On Thu 2021-02-04 22:38:02, John Ogness wrote:
On 2021-01-22, kernel test robot <oliver.sang(a)intel.com>
wrote:
> FYI, we noticed the following commit (built with gcc-9):
>
> commit: b031a684bfd01d633c79d281bd0cf11c2f834ada ("printk: remove logbuf_lock
writer-protection of ringbuffer")
>
https://git.kernel.org/cgit/linux/kernel/git/torvalds/linux.git master
So I finally tracked down the problem. And yes, it is a problem with the
ringbuffer. And it turns out this is the same problem reported here [0].
Uff. Great work!
If message sizes average larger than expected (more than 32
characters),
the data_ring will wrap before the desc_ring. Once the data_ring wraps,
it will start invalidating descriptors. These invalid descriptors hang
around until they are eventually recycled (when the desc_ring
wraps). Readers do not care about invalid descriptors, but they still
have to iterate past them. If the average message size is much larger
than 32 characters, then there will be many invalid descriptors
preceeding the valid descriptors.
For this particular LKP report, the RCU stalls started happening as the
number of invalid descriptors approached 17000. The reason this causes a
problem is because of the function prb_first_valid_seq(). It starts at
the oldest descriptor and searches to find the oldest _valid_
descriptor. In this case, it had to iterate past 17000 descriptors every
time.

▸ **What you need to do**
**A)** In the printk ringbuffer thread, roughly how many invalid descriptors had built up when the RCU stalls started?
**B)** Print the printk ringbuffer thread between "On Thu 2021-02-04" and "reported here [0].", inclusive.
**C)** Proceed with the printk ringbuffer thread, starting right after its last sentence.

▸ **Records**
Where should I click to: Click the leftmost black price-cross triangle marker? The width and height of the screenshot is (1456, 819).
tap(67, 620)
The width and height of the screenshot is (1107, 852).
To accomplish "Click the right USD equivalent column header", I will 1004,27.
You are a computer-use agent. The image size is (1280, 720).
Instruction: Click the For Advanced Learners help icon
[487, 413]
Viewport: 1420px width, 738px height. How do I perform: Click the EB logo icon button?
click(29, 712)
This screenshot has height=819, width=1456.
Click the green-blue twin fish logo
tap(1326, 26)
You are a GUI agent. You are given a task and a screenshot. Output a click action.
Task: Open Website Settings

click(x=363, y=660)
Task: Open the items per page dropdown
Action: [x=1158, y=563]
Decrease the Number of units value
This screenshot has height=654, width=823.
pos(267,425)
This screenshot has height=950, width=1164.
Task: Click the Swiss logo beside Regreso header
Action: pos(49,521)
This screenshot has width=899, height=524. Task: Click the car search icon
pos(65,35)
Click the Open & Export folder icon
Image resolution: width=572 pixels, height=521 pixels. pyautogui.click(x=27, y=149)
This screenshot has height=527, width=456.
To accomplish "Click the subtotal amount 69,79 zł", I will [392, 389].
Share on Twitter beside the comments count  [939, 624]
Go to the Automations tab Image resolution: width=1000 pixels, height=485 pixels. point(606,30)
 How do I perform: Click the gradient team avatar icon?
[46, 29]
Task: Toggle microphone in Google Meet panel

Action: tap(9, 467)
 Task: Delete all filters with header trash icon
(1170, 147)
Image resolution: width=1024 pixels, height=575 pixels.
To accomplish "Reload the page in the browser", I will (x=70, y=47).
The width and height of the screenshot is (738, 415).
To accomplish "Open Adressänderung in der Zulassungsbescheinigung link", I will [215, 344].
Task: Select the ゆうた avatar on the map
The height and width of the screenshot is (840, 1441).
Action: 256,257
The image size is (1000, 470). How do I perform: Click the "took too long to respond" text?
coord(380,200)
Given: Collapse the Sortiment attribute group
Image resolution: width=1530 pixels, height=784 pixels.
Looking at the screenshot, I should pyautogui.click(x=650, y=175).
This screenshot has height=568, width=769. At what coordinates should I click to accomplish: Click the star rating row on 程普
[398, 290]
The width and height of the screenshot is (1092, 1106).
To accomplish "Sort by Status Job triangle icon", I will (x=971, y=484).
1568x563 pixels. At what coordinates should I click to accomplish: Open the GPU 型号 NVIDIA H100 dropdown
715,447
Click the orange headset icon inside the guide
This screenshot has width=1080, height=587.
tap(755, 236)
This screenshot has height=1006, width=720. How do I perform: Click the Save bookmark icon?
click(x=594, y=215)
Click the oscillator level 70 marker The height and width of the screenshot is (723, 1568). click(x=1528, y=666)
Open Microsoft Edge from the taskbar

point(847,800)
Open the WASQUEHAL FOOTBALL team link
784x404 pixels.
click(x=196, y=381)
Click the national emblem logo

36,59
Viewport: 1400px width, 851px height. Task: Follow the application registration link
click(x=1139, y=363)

▸ **Answers below**
**A)** The stalls began as the number of invalid descriptors approached 17000.

**B)**
On Thu 2021-02-04 22:38:02, John Ogness wrote:
On 2021-01-22, kernel test robot <oliver.sang(a)intel.com>
wrote:
> FYI, we noticed the following commit (built with gcc-9):
>
> commit: b031a684bfd01d633c79d281bd0cf11c2f834ada ("printk: remove logbuf_lock
writer-protection of ringbuffer")
>
https://git.kernel.org/cgit/linux/kernel/git/torvalds/linux.git master
So I finally tracked down the problem. And yes, it is a problem with the
ringbuffer. And it turns out this is the same problem reported here [0].

**C)**
Sigh. Good to know that iterating over these many descriptors has
such a cost.
prb_first_valid_seq() is used in devkmsg_read() and in
devkmsg_poll(). And worse, it is called with local interrupts disabled
and logbuf_lock locked.
The solution is to avoid using prb_first_valid_seq() if possible. And
indeed, in both of these cases it is a simple change:
diff --git a/kernel/printk/printk.c b/kernel/printk/printk.c
index c8847ee571f0..76e8df20fdf9 100644
--- a/kernel/printk/printk.c
+++ b/kernel/printk/printk.c
@@ -736,9 +736,9 @@ static ssize_t devkmsg_read(struct file *file, char __user *buf,
logbuf_lock_irq();
}
- if (user->seq < prb_first_valid_seq(prb)) {
+ if (r->info->seq != user->seq) {
NOTE: This made me to realize one thing. We return -EPIPE even when
prb_reserve() was able to reserve the desriptor but not the data
space. It means that the message was lost already when it was
being stored.
It makes sense. It seems that we handle correctly even the situation
when empty line is stored. But it is something less obvious.
And we should keep it in mind.
/* our last seen message is gone, return error and reset */
- user->seq = prb_first_valid_seq(prb);
+ user->seq = r->info->seq;
ret = -EPIPE;
logbuf_unlock_irq();
goto out;
@@ -813,6 +813,7 @@ static loff_t devkmsg_llseek(struct file *file, loff_t offset, int
whence)
static __poll_t devkmsg_poll(struct file *file, poll_table *wait)
{
struct devkmsg_user *user = file->private_data;
+ struct printk_info info;
__poll_t ret = 0;
if (!user)
@@ -821,9 +822,9 @@ static __poll_t devkmsg_poll(struct file *file, poll_table *wait)
poll_wait(file, &log_wait, wait);
logbuf_lock_irq();
- if (prb_read_valid(prb, user->seq, NULL)) {
+ if (prb_read_valid_info(prb, user->seq, &info, NULL)) {
/* return error when data has vanished underneath us */
- if (user->seq < prb_first_valid_seq(prb))
+ if (info.seq != user->seq)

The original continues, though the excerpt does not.